44 Pasukan Khususnya Tewas di Tangan Mujahidin Moro, Filipina Upayakan Perdamaian

ZAMBOANGA (Jurnalislam.com)  – Orang-orang dari berbagai latar belakang etnis dan agama yang beragam berkumpul di Filipina pada hari Jumat (06/03/2015) untuk meluncurkan kampanye "All Out Peace / Perdamaian Menyeluruh." Kampanye tersebut dilaksanakan pada peringatan hari ke-40 setelah serangan fatal yang menewaskan 44 pasukan khusus komando polisi Filipina.

Dalam sebuah pernyataan, penyelenggara yang dipimpin oleh Gus Miclat mengatakan bahwa kampanye tersebut merupakan "seruan untuk perdamaian" yang bertujuan memobilisasi semua warga Filipina di pulau-pulau utama, yaitu Luzon, Visayas dan Mindanao.

"Dalam budaya kita sebagai Muslim dan Kristen, setelah 40 hari kita biasanya memperingati kematian dan kami merasa ini adalah waktu yang tepat untuk memperbaiki," kata Miclat.

"Perang seharusnya tidak menjadi pilihan," tambahnya, menyerukan kepada semua pihak yang terlibat dalam pembicaraan perdamaian di selatan negara itu untuk kembali ke meja perundingan dan membahas bagaimana mencegah insiden seperti kekerasan di kota Mamasapano, provinsi Maguindanao, terjadi lagi.

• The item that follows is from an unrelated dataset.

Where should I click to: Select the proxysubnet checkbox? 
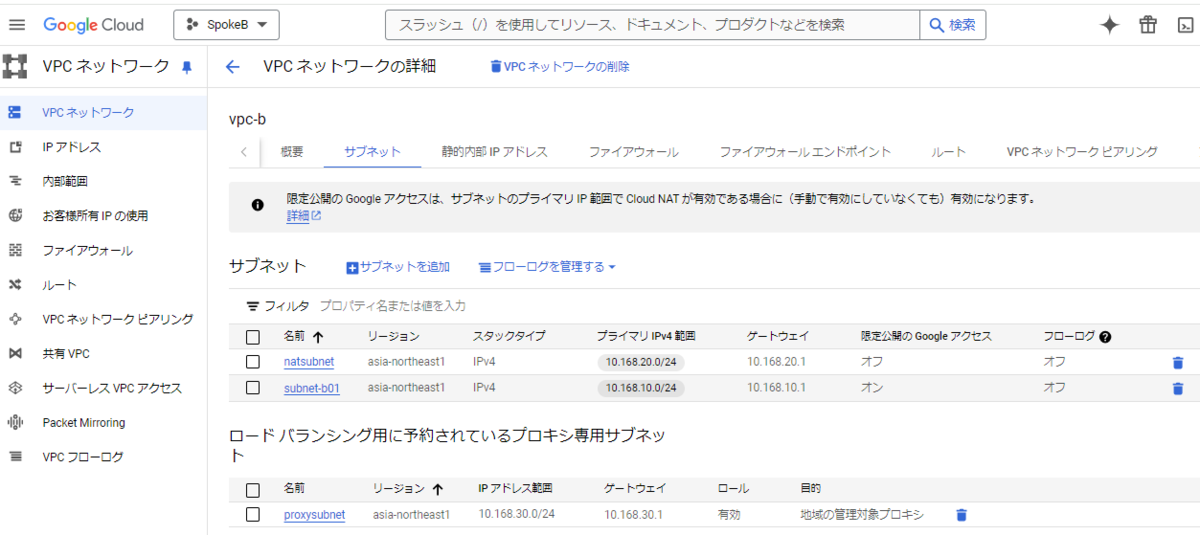[253, 515]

Saat operasi 25 Januari, sekitar 400 pasukan komando turun di Mamasapano untuk menangkap pembuat bom asal Malaysia, Zulkifli bin Hir – alias Marwan – yang bertemu dengan anggota Front Pembebasan Islam Moro (MILF) dan kelompok Bangsa Moro Islamic Freedom Fighters.

Dugaan keterlibatan MILF dalam serangan itu mengancam gagalnya proses perdamaian. MILF menandatangani perjanjian perdamaian dengan pemerintah pada Maret tahun lalu.

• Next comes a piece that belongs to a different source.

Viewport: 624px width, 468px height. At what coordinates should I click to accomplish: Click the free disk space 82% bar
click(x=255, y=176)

Miclat pada hari Jumat menekankan untuk menghentikan "demonisasi" yang muncul di media setelah kejadian itu dan berkata, "Wacana di media selalu menyerukan untuk perang habis-habisan serta demonisasi Muslim pada umumnya, MILF dan orang moro pada khususnya."

Kegiatan mendukung perdamaian dimulai dengan menyerukan Muslim untuk melakukan doa pagi hari, diikuti oleh peserta dari Islam, Kristen, lumad asli dan agama lain pukul 6 pagi.

Ritual itu diulangi pada pukul 12:30 saat panggilan untuk shalat Jumat Islam.

Acara hari itu diakhiri dengan doa lintas agama di malam hari.

Miclan mengatakan bahwa munculnya kembali prasangka terhadap Muslim setelah tragedi Mamasapano menunjukkan rapuhnya toleransi sosial dan keagamaan di Filipina.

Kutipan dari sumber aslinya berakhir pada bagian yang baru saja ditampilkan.